# Start of Data shown

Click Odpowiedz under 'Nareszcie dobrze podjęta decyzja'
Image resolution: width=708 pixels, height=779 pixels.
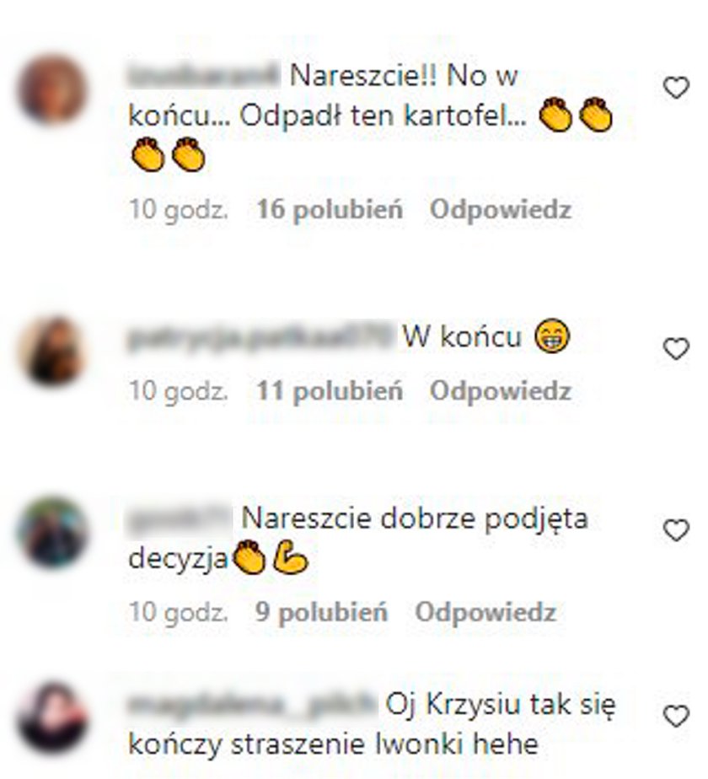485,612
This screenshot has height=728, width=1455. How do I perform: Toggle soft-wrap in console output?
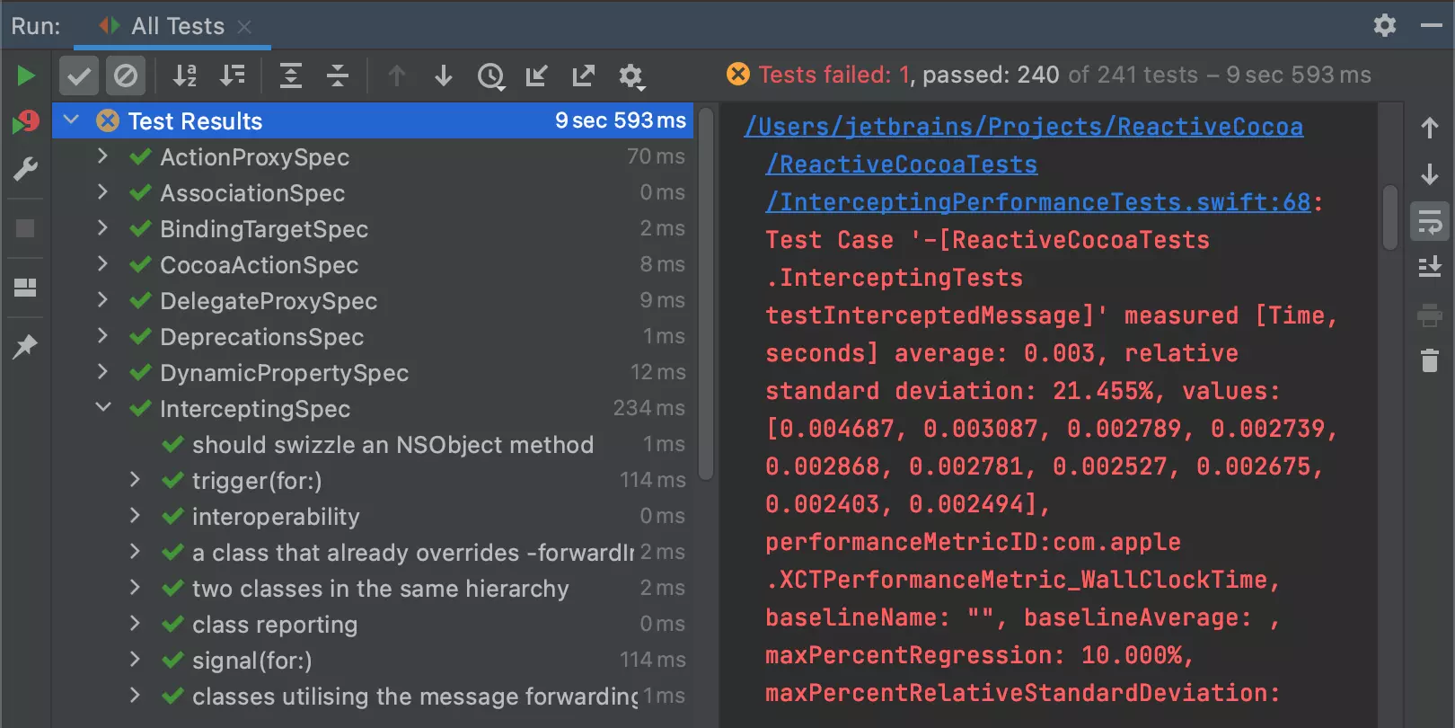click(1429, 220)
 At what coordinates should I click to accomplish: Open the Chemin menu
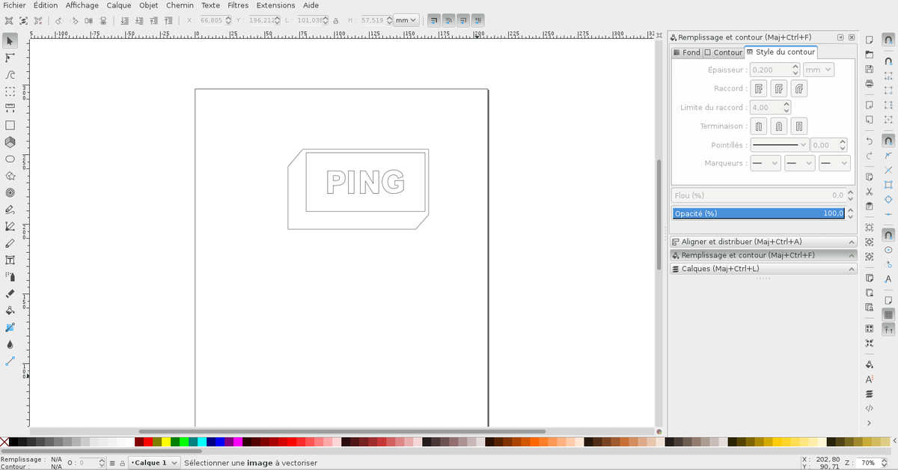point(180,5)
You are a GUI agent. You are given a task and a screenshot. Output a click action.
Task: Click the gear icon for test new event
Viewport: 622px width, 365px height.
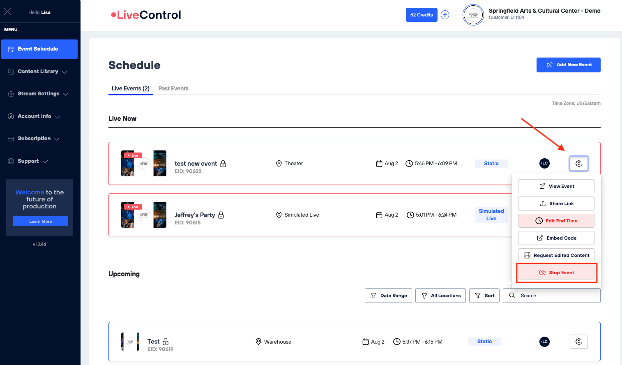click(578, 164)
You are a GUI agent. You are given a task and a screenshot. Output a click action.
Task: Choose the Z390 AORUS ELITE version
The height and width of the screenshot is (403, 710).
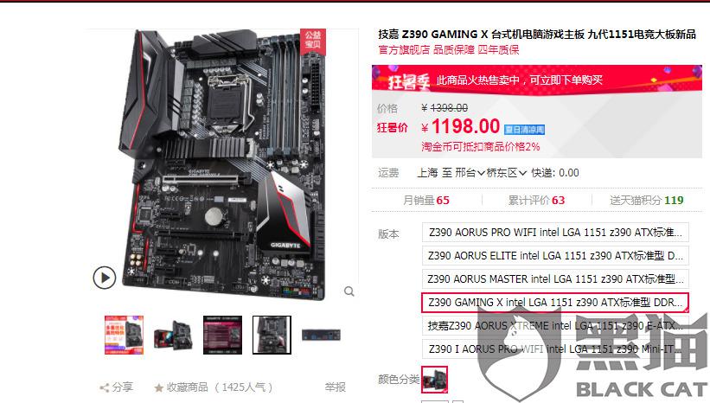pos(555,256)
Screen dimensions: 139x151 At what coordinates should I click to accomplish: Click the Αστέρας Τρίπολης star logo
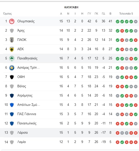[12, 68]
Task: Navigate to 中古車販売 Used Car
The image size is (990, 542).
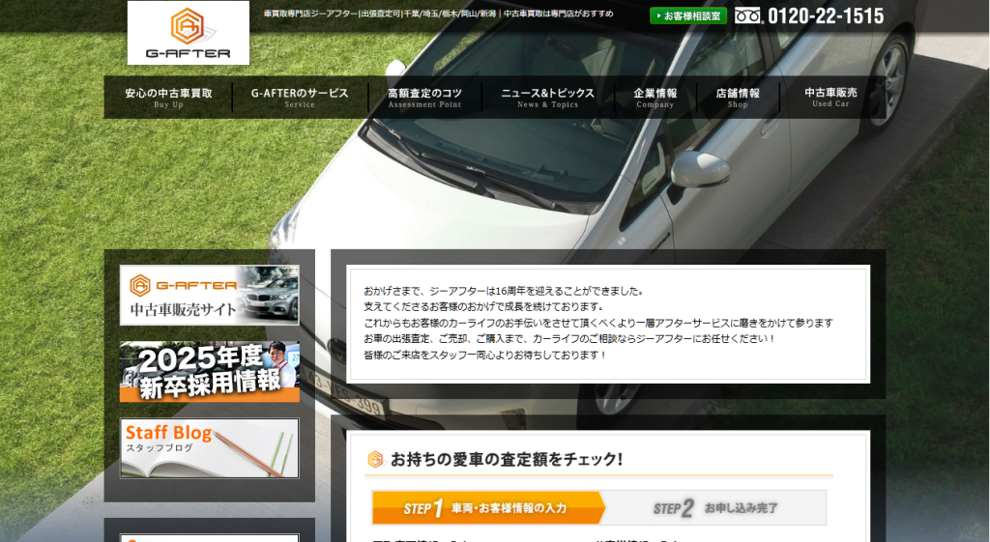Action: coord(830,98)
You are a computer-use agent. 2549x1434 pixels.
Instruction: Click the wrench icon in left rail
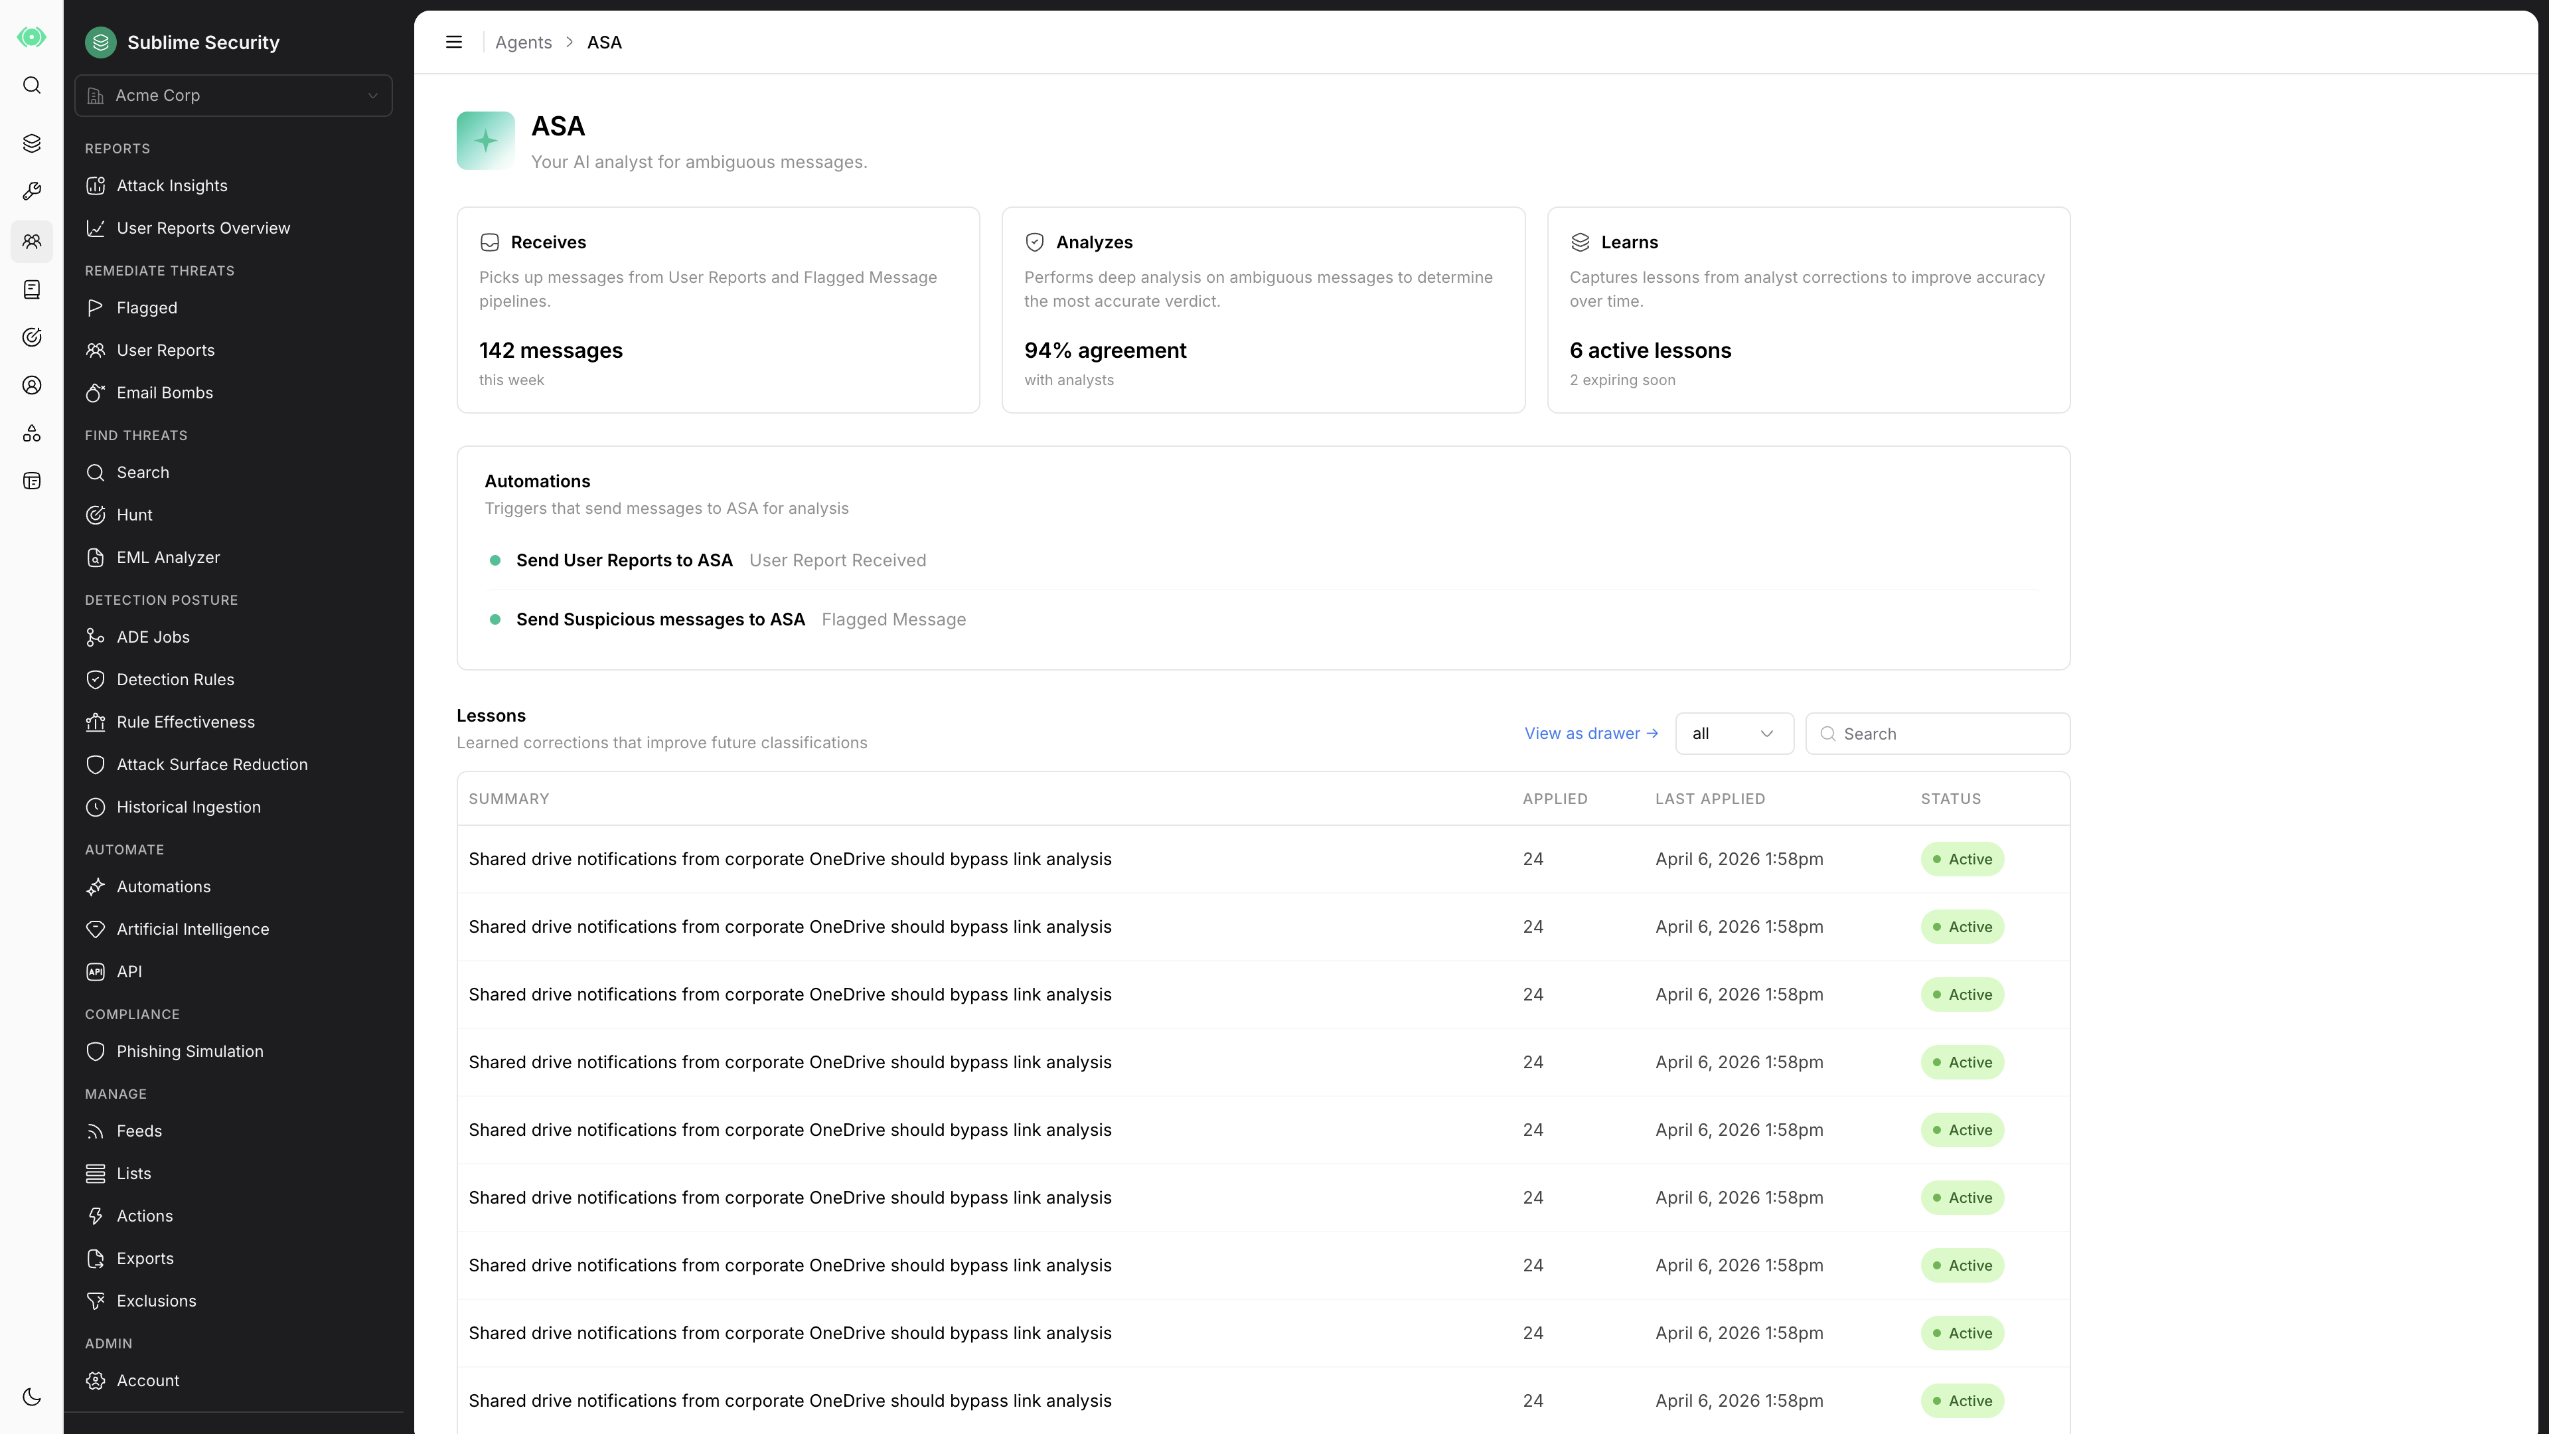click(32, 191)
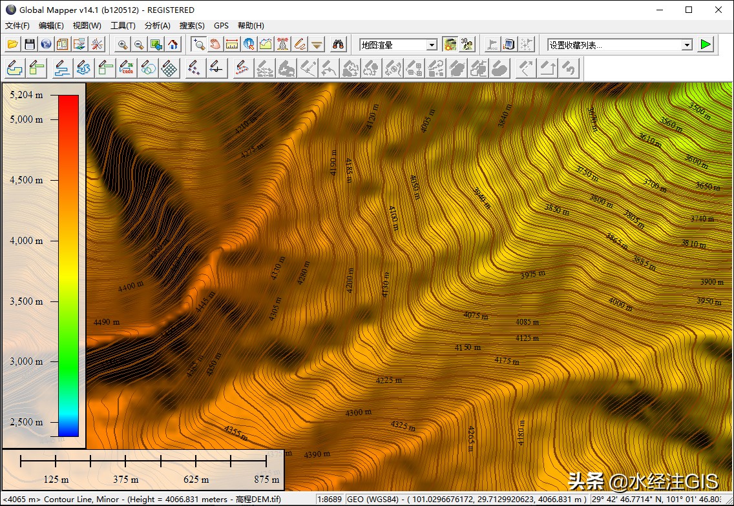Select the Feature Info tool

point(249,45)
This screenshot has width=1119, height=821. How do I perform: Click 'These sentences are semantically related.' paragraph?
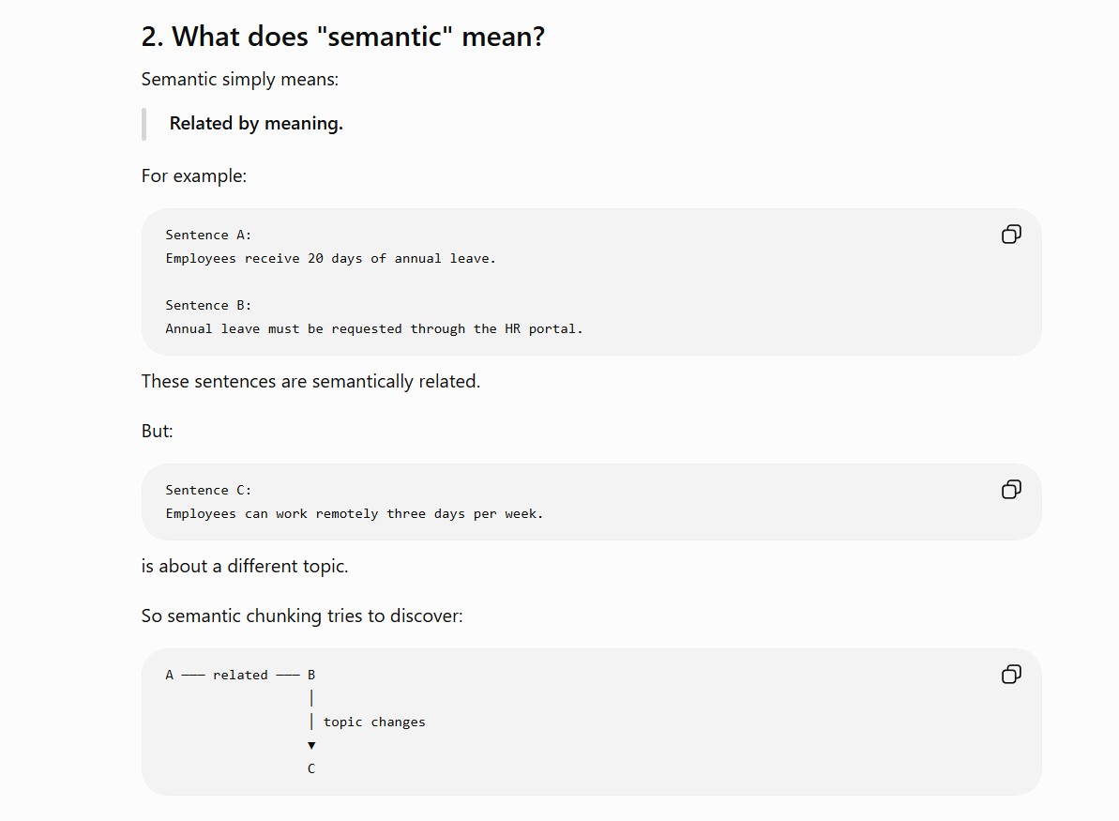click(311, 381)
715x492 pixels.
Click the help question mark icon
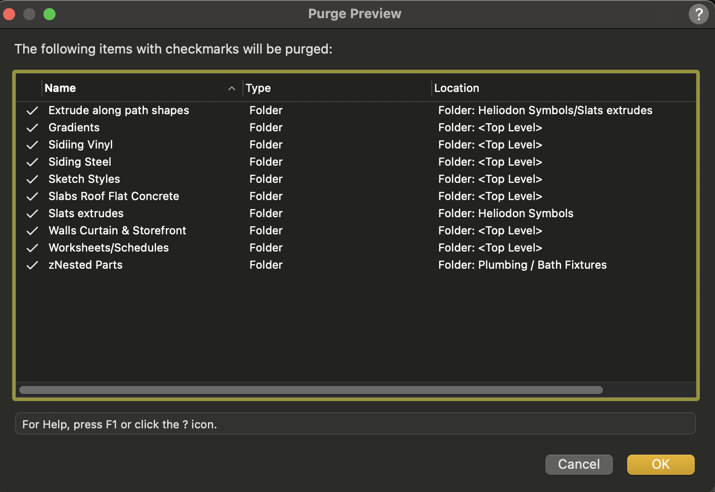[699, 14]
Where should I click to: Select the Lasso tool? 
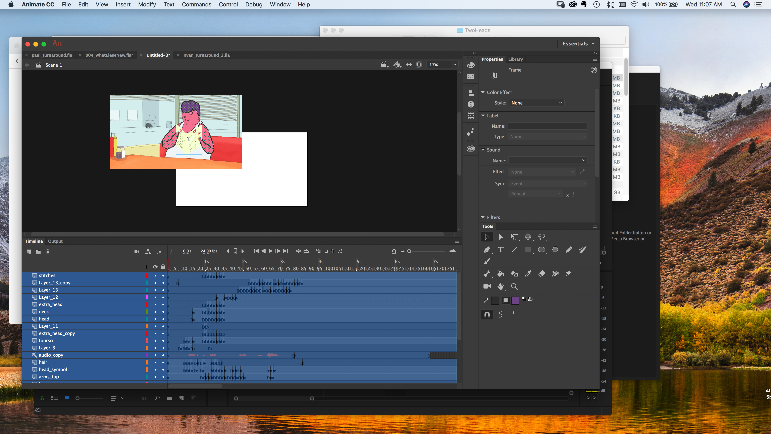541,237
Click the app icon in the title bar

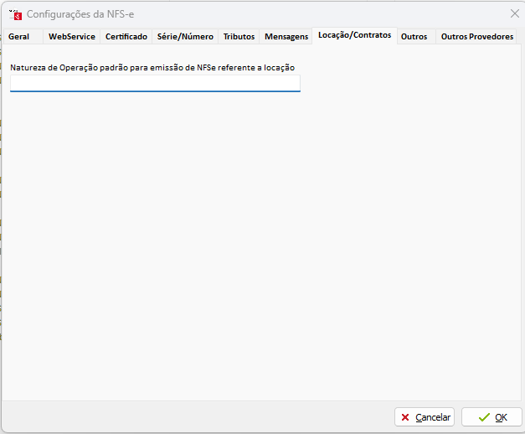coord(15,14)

# End of Data shown

**Objective:**
Rewrite all of the lines above, changing every "screenshot" to "screen capture" and leaving everything else unchanged. Omit the pictures from your answer.

**The completed task:**
Click Odpowiedz under 'Nareszcie dobrze podjęta decyzja'
Image resolution: width=708 pixels, height=779 pixels.
485,612
This screen capture has height=728, width=1455. How do I perform: Toggle soft-wrap in console output?
click(1429, 220)
 At what coordinates should I click to accomplish: Open the Chemin menu
point(180,5)
You are a GUI agent. You are given a task and a screen capture. Output a click action.
Task: Click the gear icon for test new event
Viewport: 622px width, 365px height.
click(578, 164)
You are a GUI agent. You are given a task and a screen capture. Output a click action.
Task: Choose the Z390 AORUS ELITE version
The height and width of the screen capture is (403, 710).
pos(555,256)
Screen dimensions: 139x151 At what coordinates should I click to accomplish: Click the Αστέρας Τρίπολης star logo
[12, 68]
Task: Navigate to 中古車販売 Used Car
The image size is (990, 542).
Action: coord(830,98)
You are a computer-use agent. 2549x1434 pixels.
Instruction: Click the wrench icon in left rail
click(32, 191)
Select the Feature Info tool

point(249,45)
This screen capture has width=1119, height=821. How do I perform: Click 'These sentences are semantically related.' paragraph?
click(311, 381)
715x492 pixels.
Click the help question mark icon
[699, 14]
Where should I click to: Select the Lasso tool? 
541,237
Click the app icon in the title bar

coord(15,14)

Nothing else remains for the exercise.